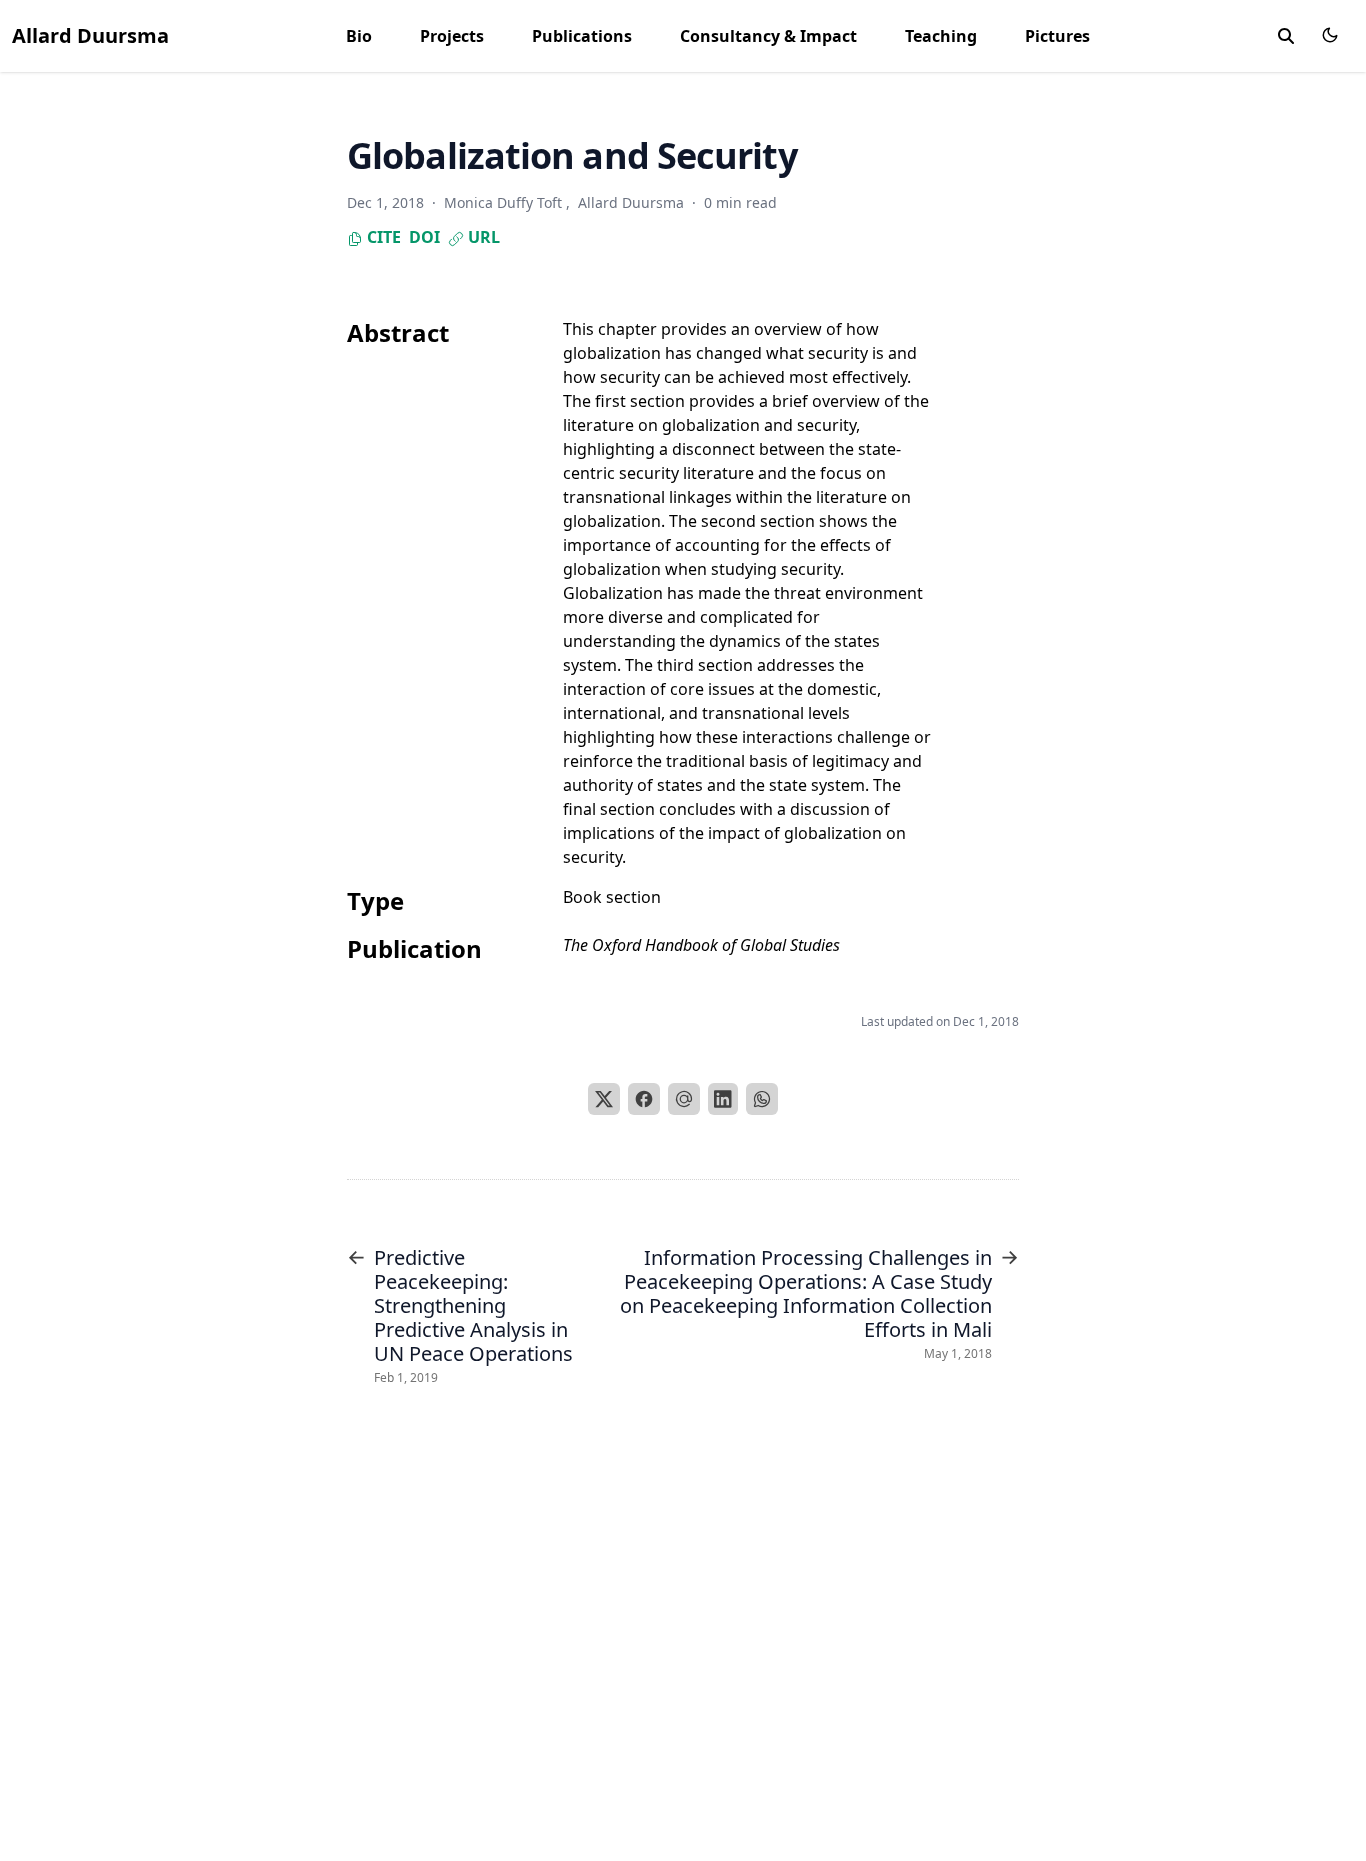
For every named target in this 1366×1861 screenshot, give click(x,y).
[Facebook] (644, 1099)
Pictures (1057, 36)
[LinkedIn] (723, 1099)
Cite (382, 237)
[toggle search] (1286, 36)
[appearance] (1330, 35)
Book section (612, 897)
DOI (424, 237)
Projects (452, 36)
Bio (359, 36)
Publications (582, 36)
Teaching (941, 36)
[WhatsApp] (762, 1099)
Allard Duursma (90, 35)
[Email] (684, 1099)
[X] (604, 1099)
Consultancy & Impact (768, 36)
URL (482, 237)
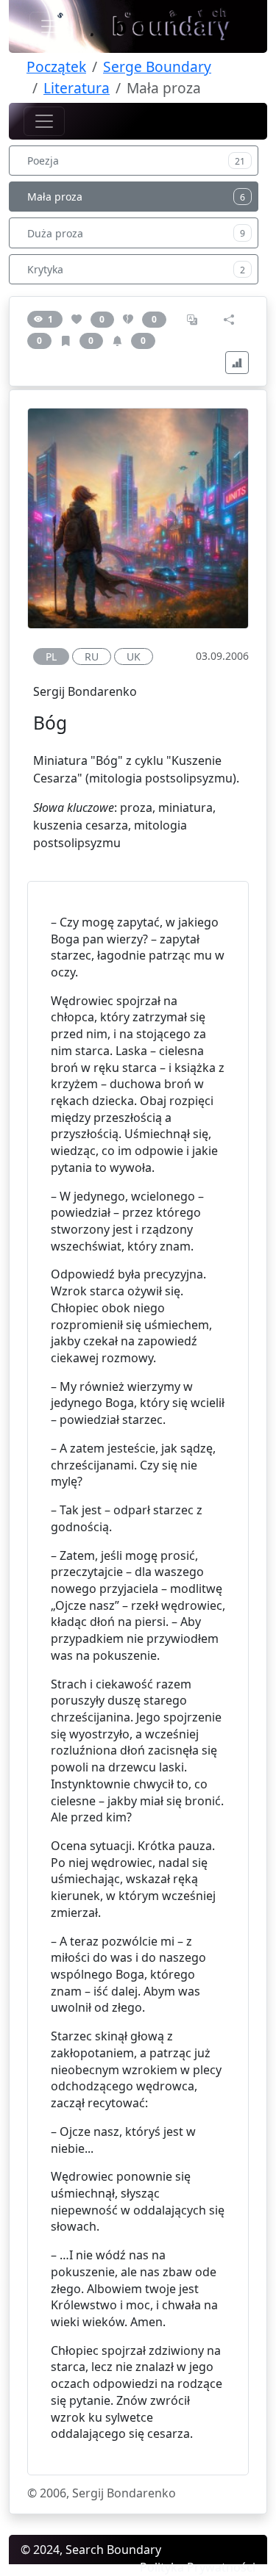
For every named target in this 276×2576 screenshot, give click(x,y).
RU (92, 656)
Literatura (76, 88)
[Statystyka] (237, 362)
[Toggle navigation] (50, 26)
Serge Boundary (157, 66)
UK (134, 656)
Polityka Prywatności (197, 2567)
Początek (56, 66)
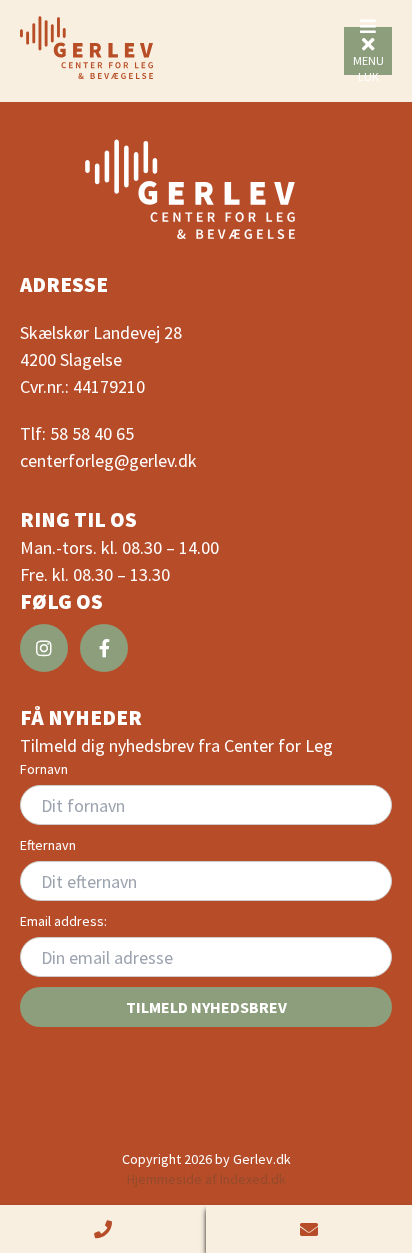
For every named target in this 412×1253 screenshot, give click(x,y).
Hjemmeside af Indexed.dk (206, 1179)
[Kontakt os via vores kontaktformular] (309, 1229)
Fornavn (44, 769)
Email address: (63, 921)
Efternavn (48, 845)
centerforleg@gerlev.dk (108, 460)
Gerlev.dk (262, 1159)
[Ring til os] (103, 1229)
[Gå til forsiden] (86, 47)
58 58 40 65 (92, 433)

--------------------------------------------------

## [What you will do]
Begin at the line containing "[Email] (684, 1099)" and restate exactly every line through the end of the material, skipping the pictures.

## [Written answer]
[Email] (684, 1099)
[X] (604, 1099)
Consultancy & Impact (768, 36)
URL (482, 237)
For every named target in this 276×2576 screenshot, give click(x,y).
RU (92, 656)
Literatura (76, 88)
[Statystyka] (237, 362)
[Toggle navigation] (50, 26)
Serge Boundary (157, 66)
UK (134, 656)
Polityka Prywatności (197, 2567)
Początek (56, 66)
For every named target in this 412×1253 screenshot, give click(x,y).
Hjemmeside af Indexed.dk (206, 1179)
[Kontakt os via vores kontaktformular] (309, 1229)
Fornavn (44, 769)
Email address: (63, 921)
Efternavn (48, 845)
centerforleg@gerlev.dk (108, 460)
Gerlev.dk (262, 1159)
[Ring til os] (103, 1229)
[Gå til forsiden] (86, 47)
58 58 40 65 (92, 433)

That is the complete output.